Plus no cars! At all on the main island! Amazing.
The adult card costs €39 and the junior (which is 29 and under) is €29 which gives a discount (of avout £12) on the 3 day travel card (although you apparently also have to buy a £4 guide book!).
Included in the ticket are the following places:
Doge’s Palace, Museo Correr, National Archaelogical Museum, Monumental Rooms of the Biblioteca Nazionale Marciana – combined ticket price: €16
Ca’ Rezzonico – Museum of 18th-Century Art: €8
Palazzo Mocenigo: closed until May, ticket prices not available
Carlo Goldoni’s House: €5
Ca’ Pesaro – international Gallery of Modern Art: €8
Glass Museum: €8
Lace Museum: €5
Museum of Natural History: €8
A selection of of 16 churches. These normally charge a couple euro to get in but prices weren’t available online.
That is a total of €58 excluding the churches.

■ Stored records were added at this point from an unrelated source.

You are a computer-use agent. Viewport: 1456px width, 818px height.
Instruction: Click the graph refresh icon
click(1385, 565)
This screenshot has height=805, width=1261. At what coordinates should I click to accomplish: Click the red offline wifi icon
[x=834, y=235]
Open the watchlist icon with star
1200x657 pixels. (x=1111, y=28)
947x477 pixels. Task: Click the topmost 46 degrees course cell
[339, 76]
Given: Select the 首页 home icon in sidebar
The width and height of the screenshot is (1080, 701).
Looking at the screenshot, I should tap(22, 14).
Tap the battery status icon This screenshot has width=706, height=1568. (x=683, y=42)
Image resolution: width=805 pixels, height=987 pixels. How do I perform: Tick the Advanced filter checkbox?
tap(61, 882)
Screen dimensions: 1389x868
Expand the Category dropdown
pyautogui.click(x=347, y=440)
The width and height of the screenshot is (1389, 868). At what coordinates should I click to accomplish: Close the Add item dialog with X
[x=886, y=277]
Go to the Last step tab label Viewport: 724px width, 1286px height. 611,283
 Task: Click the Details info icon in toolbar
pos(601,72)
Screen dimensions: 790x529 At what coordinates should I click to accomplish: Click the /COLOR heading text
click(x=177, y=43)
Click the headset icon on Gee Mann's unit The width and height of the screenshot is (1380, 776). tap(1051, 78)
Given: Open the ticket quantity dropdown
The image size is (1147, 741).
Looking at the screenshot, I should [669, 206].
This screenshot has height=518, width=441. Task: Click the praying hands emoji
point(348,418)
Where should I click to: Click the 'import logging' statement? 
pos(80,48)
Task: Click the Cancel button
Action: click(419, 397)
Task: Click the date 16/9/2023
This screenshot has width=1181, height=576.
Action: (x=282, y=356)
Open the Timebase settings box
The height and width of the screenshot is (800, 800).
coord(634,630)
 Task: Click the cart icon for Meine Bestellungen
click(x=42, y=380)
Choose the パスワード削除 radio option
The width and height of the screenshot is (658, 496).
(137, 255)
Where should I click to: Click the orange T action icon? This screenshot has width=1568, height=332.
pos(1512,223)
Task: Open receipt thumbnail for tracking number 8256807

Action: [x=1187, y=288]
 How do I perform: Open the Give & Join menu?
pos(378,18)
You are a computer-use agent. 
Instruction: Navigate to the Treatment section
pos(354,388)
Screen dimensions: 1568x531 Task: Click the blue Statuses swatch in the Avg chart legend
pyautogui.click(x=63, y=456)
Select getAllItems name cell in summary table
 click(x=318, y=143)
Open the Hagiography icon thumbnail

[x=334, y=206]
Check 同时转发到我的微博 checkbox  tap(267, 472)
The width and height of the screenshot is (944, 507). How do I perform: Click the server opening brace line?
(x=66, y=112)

I would say it is worthwhile if you are both 29 or under and plan to visit a couple of museums (do your research before though). The ticket does also allow you to skip the queue, which might be more of an issue in summer when the crowds are probably more numerous.
21 April 2013
My first video! A little montage of spring on the Venetian island of Burano. It is such a beautiful island. It was a perfect spring day when we went – really warm with a bit of a breeze.
I recorded this on my phone with the android app Camera Illusion. I’ll share a post on Posts Production soon giving an overview of the app if you are interested.
It is going to be a bit of a Venice week ahead with maps and gelato and stylish Venetians so hope you enjoy.